Dropbox, whose cloud storage and file-sharing application has been adopted by millions of consumers, will add single sign-on (SSO), its latest feature for businesses as it seeks to penetrate the workplace market.
The company announced yesterday that its product will let IT departments tie it to their identity authentication systems. That way, IT departments will be able to include Dropbox in the set of applications that end users log on to automatically when they sign in once with their main credentials.
Dropbox expects to add the feature next month. The company is working with a variety of identity vendors including Ping Identity, Okta, OneLogin, Centrify, and Symplified, and it's using the Security Assertion Markup Language (SAML) standard for its implementation.
"For users, SSO means ease - one fewer password to remember and one fewer step to get to your work. Once logged in to your system, there's no need to sign in to Dropbox separately," said Dropbox official Anand Subramani.
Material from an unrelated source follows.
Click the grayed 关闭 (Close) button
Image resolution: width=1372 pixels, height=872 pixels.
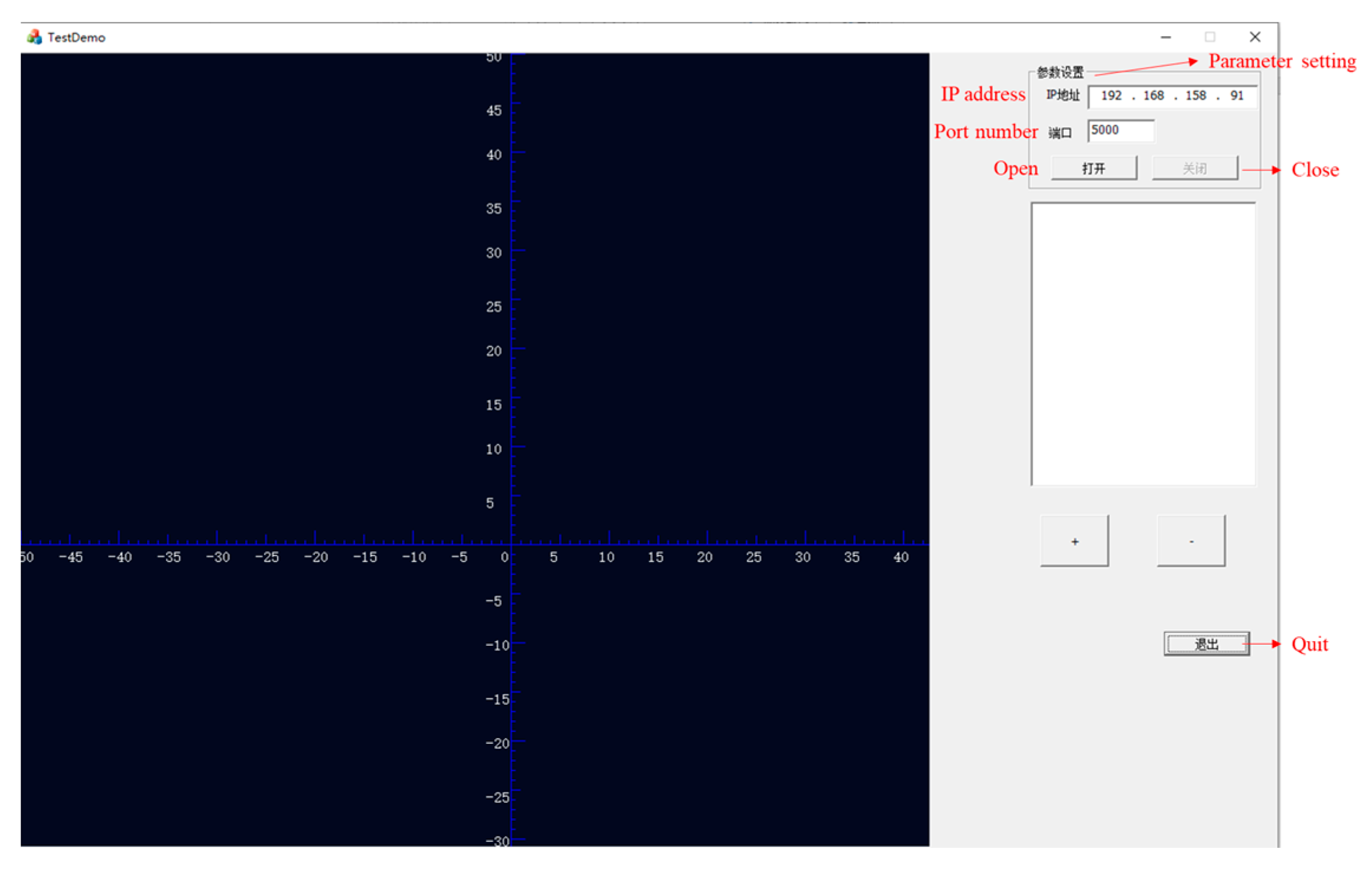pos(1195,169)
"For IT admins, SSO means additional security and administrative management. Single sign-on gives you complete ownership of the authentication process and works with your company's existing password policies. It also easily ties into the existing Dropbox provisioning and de-provisioning API to provide further Active Directory integration," he said.
Forrester Research analyst Rob Koplowitz said the move represents a significant step for Dropbox as it aims to increase its use among businesses, especially large ones.
"This is pretty big news. Single sign on is a core enterprise requirement and Dropbox providing it signals that they are taking the enterprise seriously," he said. "With the number of users they have, that could represent a big market disruption."
Previously, Dropbox revamped its IT administration console and added support for Microsoft's Active Directory.
According to Dropbox, its application is used in 95% of the Fortune 500 companies, and in 2 million businesses overall, which save more than 600 million files in Dropbox every week.
As it makes a push to the enterprise market, Dropbox will run head on into Box, another cloud storage and file sharing vendor that has been courting large companies for several years, as well as other vendors like Accellion, EMC's Syncplicity, YouSendIt and Citrix's Sharefile.